Dissertation Abstract
Video-Based Patient Positioning for External Beam Radiation Therapy.
Publication Number: AT3039068
Author: Hadley, Scott
School: The University of Chicago
Date: 2002
Pages: 102
Subject: Radiation Therapy
The goal of this work was to develop a video camera based patient positioning technique for external beam radiation therapy. The video camera system was developed to measure 3D patient location using a video camera system and data from computed tomography (CT) scanning. This work had two objectives: (1) develop a photogrammetric video camera calibration technique to calibrate video cameras to the native coordinate system of the radiation therapy linear accelerator; and (2) develop a technique to determine the three dimensional patient positioning error on the treatment table for daily radiation therapy treatments.
This work developed a new method to calibrate video cameras to the machine coordinate system of a linear accelerator. A novel calibration phantom was used that was designed for both video and X-ray imaging systems. An electric portal imaging device was used to locate the calibration phantom with respect the machine coordinate system. This technique was tested using extensive simulations to determine its ability to accurately determine the correct calibration. Patient positioning errors were measured using a new surface matching technique. Surface Patch Correlation (SPC) was developed to align a surface model of the patient to the position of the patient seen in the video images.

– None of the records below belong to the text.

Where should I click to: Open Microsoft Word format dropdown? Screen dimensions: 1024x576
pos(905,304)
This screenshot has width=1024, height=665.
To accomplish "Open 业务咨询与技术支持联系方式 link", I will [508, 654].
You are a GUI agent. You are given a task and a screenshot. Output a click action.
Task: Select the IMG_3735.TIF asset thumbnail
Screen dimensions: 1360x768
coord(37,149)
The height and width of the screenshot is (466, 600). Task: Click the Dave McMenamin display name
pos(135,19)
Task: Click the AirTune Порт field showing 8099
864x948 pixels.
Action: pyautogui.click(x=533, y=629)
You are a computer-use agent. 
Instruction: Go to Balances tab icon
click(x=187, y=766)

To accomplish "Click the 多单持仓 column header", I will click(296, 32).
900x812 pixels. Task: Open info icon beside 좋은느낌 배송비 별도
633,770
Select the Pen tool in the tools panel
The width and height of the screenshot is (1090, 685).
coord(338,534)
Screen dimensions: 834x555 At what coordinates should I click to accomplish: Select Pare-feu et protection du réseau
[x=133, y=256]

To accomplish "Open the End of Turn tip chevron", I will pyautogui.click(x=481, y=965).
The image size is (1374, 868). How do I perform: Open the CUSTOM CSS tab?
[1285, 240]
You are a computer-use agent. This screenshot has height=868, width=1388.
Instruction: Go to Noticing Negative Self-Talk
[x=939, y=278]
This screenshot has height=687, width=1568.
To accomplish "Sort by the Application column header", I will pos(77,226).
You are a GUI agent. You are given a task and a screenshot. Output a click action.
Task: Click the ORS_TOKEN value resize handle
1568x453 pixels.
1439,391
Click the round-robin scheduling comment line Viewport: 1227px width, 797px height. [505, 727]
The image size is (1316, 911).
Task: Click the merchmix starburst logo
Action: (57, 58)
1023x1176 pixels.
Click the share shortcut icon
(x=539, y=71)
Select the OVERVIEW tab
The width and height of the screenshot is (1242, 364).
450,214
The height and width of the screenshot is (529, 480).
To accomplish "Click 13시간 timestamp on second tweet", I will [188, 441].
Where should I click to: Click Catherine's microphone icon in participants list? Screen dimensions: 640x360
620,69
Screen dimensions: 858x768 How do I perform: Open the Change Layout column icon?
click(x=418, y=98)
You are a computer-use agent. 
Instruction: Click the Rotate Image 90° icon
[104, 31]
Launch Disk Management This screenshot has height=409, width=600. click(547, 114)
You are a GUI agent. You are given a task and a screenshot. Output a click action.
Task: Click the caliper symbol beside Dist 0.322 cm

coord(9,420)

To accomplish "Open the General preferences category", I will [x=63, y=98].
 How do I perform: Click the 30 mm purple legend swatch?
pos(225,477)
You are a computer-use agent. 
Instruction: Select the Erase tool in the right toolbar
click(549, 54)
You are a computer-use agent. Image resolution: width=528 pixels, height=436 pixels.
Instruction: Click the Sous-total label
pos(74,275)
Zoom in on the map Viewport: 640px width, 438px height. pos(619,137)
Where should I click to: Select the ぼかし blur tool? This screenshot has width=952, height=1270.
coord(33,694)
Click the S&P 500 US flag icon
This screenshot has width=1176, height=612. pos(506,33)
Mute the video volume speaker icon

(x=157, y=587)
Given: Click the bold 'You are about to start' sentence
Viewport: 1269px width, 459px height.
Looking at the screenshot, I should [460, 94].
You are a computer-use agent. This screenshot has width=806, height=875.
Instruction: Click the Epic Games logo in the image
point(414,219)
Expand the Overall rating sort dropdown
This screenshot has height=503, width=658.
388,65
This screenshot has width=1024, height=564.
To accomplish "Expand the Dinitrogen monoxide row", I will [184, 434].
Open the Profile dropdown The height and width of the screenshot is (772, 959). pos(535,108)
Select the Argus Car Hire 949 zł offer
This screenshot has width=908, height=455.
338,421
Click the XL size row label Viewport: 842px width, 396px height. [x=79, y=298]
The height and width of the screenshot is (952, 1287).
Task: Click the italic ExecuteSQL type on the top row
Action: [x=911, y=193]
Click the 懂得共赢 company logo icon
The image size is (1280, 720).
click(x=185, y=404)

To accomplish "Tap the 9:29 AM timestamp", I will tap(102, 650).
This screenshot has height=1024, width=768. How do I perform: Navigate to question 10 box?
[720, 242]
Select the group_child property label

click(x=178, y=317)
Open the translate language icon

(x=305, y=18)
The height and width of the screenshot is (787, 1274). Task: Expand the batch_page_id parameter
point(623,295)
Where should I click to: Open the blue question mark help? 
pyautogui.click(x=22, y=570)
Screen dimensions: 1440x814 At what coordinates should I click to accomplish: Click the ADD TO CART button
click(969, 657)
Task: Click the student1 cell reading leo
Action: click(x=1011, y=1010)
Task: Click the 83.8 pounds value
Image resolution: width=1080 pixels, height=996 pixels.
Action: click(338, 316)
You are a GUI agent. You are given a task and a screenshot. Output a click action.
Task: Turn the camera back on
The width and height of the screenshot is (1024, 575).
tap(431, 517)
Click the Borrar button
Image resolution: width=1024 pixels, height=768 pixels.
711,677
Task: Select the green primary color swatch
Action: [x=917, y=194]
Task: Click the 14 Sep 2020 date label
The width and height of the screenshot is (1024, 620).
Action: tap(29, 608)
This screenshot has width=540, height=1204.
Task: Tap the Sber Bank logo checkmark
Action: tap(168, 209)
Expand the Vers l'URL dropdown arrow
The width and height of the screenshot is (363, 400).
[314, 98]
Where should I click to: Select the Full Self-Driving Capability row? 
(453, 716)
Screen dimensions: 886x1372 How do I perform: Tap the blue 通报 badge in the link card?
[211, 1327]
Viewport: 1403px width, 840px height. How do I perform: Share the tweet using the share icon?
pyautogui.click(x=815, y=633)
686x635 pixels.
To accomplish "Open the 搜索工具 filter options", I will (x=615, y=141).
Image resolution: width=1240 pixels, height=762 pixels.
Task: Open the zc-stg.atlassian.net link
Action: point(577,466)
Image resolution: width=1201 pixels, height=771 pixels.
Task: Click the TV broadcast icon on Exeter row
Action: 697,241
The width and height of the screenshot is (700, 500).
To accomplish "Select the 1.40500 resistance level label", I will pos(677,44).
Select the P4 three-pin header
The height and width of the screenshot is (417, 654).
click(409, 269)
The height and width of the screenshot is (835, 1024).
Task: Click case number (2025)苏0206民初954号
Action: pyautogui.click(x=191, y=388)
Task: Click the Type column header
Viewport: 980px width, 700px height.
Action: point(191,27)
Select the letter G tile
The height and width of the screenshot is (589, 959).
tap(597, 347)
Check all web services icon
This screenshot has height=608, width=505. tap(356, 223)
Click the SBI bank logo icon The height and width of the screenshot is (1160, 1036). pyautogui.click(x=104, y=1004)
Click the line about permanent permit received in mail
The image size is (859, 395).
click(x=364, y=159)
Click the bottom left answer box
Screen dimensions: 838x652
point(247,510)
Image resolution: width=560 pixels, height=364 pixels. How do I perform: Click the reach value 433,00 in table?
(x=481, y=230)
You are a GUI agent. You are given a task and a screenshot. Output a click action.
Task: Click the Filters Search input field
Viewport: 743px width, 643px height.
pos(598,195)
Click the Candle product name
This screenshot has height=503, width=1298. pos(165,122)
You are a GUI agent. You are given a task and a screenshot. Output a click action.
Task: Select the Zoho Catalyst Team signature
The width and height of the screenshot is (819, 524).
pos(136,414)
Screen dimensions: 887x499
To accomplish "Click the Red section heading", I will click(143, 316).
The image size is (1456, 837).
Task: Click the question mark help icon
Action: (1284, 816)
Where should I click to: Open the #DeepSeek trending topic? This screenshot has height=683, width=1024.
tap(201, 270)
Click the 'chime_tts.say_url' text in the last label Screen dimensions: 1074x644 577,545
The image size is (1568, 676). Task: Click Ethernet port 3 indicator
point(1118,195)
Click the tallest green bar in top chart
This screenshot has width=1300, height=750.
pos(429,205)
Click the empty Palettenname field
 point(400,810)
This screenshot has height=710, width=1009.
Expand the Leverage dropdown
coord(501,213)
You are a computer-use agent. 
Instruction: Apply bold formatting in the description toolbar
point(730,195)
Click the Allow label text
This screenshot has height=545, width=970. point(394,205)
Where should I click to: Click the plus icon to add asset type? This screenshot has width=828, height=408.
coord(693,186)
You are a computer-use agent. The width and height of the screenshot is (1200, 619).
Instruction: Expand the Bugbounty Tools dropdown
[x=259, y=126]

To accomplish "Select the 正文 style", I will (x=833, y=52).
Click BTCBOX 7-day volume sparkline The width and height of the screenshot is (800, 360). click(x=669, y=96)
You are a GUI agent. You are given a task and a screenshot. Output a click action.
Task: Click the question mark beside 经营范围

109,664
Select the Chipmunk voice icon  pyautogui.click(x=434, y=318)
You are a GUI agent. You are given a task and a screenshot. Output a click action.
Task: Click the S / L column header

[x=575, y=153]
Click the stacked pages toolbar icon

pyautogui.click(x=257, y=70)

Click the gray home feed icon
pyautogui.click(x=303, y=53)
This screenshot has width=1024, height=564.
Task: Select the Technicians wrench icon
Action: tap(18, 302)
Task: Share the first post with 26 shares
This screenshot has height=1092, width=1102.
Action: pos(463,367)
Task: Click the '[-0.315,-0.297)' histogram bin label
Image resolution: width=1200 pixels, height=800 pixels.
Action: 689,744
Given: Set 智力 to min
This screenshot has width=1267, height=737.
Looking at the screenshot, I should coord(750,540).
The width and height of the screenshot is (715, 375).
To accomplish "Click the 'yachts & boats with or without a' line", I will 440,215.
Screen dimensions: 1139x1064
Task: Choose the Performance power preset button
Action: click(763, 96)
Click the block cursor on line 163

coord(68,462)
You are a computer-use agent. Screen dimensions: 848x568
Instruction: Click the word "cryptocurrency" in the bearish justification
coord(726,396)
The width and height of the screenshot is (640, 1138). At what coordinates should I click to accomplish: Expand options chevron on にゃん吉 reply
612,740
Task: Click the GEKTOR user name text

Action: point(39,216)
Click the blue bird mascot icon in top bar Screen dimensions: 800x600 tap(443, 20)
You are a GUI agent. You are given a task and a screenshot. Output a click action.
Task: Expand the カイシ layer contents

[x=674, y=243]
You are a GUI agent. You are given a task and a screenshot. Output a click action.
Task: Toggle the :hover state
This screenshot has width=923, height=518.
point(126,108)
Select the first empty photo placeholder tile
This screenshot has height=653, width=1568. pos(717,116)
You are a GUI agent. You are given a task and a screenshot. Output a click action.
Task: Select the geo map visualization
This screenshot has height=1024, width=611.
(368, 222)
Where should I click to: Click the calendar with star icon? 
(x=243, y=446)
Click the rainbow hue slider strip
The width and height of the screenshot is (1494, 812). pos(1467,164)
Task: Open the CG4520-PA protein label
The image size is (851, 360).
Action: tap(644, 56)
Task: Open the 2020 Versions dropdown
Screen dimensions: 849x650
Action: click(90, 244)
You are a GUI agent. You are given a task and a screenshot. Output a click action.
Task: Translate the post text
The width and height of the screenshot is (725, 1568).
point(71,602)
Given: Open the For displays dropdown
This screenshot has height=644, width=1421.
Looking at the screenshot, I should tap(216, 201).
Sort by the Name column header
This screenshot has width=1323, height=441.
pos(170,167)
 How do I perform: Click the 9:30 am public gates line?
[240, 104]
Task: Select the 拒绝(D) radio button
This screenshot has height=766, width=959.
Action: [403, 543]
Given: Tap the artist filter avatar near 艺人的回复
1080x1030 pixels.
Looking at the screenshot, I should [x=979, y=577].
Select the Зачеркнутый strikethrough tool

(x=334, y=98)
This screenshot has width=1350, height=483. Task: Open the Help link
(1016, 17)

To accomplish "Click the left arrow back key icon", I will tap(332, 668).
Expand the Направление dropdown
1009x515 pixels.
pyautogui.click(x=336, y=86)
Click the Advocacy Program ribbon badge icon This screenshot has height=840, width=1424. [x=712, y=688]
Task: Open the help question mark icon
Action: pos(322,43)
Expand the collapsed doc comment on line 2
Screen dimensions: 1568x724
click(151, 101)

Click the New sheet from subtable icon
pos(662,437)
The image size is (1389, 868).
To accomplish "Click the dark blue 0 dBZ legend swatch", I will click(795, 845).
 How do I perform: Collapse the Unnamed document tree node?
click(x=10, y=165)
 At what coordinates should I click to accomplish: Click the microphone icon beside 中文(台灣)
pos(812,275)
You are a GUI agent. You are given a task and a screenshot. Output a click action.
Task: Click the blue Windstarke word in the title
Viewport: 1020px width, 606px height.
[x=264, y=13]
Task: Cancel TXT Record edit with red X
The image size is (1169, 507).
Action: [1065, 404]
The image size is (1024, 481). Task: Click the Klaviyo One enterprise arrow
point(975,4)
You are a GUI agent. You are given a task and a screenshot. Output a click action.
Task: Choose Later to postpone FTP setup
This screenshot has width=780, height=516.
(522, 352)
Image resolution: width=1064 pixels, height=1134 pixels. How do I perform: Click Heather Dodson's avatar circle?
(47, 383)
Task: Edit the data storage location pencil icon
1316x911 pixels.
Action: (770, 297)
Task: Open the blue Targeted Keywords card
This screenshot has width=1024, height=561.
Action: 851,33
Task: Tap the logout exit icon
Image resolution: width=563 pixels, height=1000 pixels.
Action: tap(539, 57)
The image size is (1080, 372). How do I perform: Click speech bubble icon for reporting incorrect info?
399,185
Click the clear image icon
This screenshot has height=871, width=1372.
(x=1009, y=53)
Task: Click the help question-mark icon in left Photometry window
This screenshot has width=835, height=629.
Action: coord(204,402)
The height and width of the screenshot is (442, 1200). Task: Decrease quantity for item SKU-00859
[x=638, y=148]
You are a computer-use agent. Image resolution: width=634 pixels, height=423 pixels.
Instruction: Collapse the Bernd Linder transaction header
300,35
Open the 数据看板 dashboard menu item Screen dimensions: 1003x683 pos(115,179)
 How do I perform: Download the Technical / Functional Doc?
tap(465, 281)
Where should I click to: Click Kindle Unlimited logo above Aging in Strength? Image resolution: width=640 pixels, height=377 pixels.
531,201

The SPC technique was tested on both a phantom and clinically. Clinical tests included four patients treated for prostate cancer. Portal imaging was used to determine the absolute patient positioning error. The results of measurements using the SPC technique were compared to the portal imaging results to determine if SPC could reduce patient positioning errors. Positioning experiments with the head phantom showed the SPC technique was able to measure positioning with an error of less than 1mm. The clinical experiments showed that in the pelvis, the SPC technique had difficulty matching the surface along the patients' cranial-caudal direction while showing better results in the lateral and anterior-posterior directions.